— To do —
[1] Could you copy the PCA thread word for word from "I want to add" to "would be great."?
[2] Can you write the next part of the PCA thread, picking up after its final sentence?

I am using PCA to reduce documents to 2 points so I can visualise them. My method looks like this.
pipeline = Pipeline([('tfidf', TfidfVectorizer())])
X = pipeline.fit_transform(sent_list).todense()
pca = PCA(n_components = 2).fit(X)
data2D = pca.fit_transform(X)
Then I am plotting them using matplotlib plt.scatter(data2D[:,0], data2D[:,1], c = label_colour)
I want to add 2 new points and see where they fall in the model. TO date I included the initial points in the training data at the end and plotted an X over the last two positions in the array, but I am not sure if this is a true reflection of their value. Any insight would be great.
Both TfidfVectorizer
and PCA
retain the order of rows after the transformation, so what you are doing seems essentially correct (i.e. the last rows in the sent_list
are mapped to the last rows in the data2D
array).

— Target position records —
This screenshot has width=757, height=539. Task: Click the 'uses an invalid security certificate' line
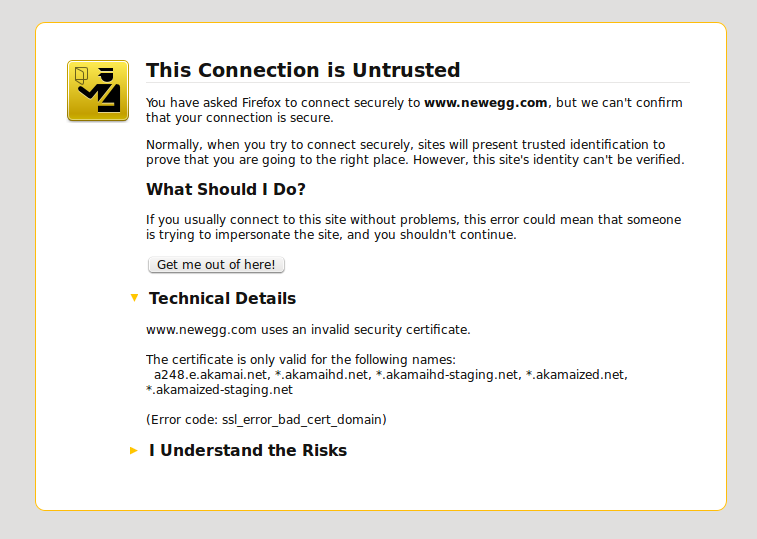(308, 330)
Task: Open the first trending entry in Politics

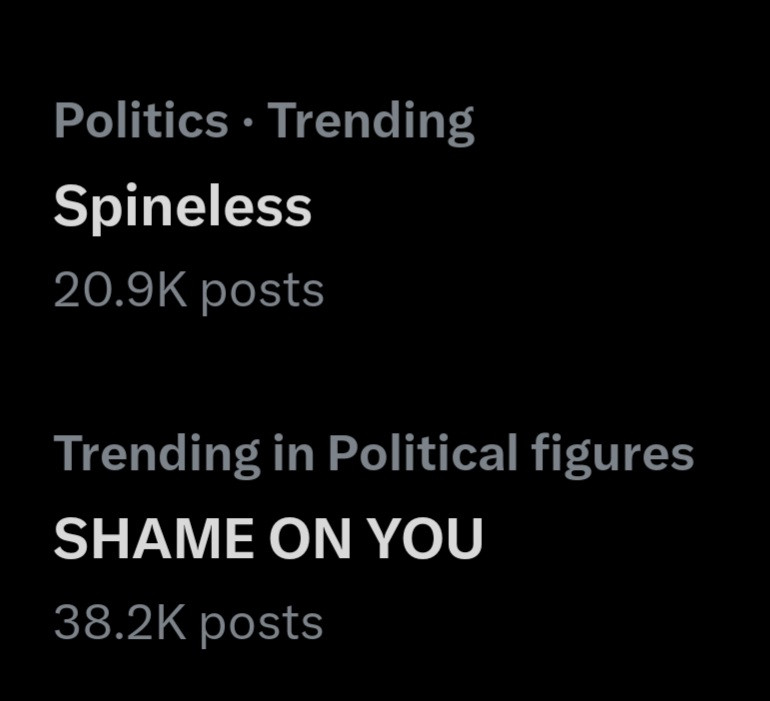Action: tap(182, 208)
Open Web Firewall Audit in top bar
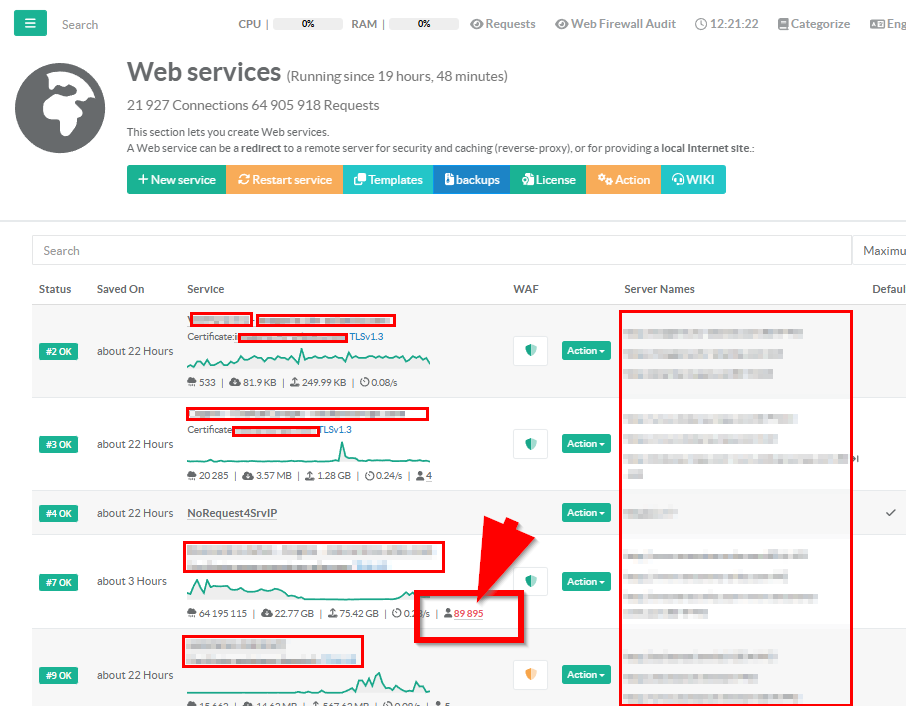This screenshot has height=706, width=906. coord(615,24)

— Expected results —
[1]
I want to add 2 new points and see where they fall in the model. TO date I included the initial points in the training data at the end and plotted an X over the last two positions in the array, but I am not sure if this is a true reflection of their value. Any insight would be great.

[2]
However, if the new data points should not affect the model, you should first fit the model with the original data and then transform the new data with the already fitted model. For example:
# Fit the model with original data
vect = TfidfVectorizer()
X = vect.fit_transform(sent_list)
svd = TruncatedSVD(n_components = 2)
data2D = svd.fit_transform(X)
# Transform new data with fitted model
X_new = vect.transform(new_data)
data2D_new = svd.transform(X_new)
For performance reasons, it is probably better to use TruncatedSVD
for sparse matrices instead of densifying the data and applying PCA
. The results should be identical.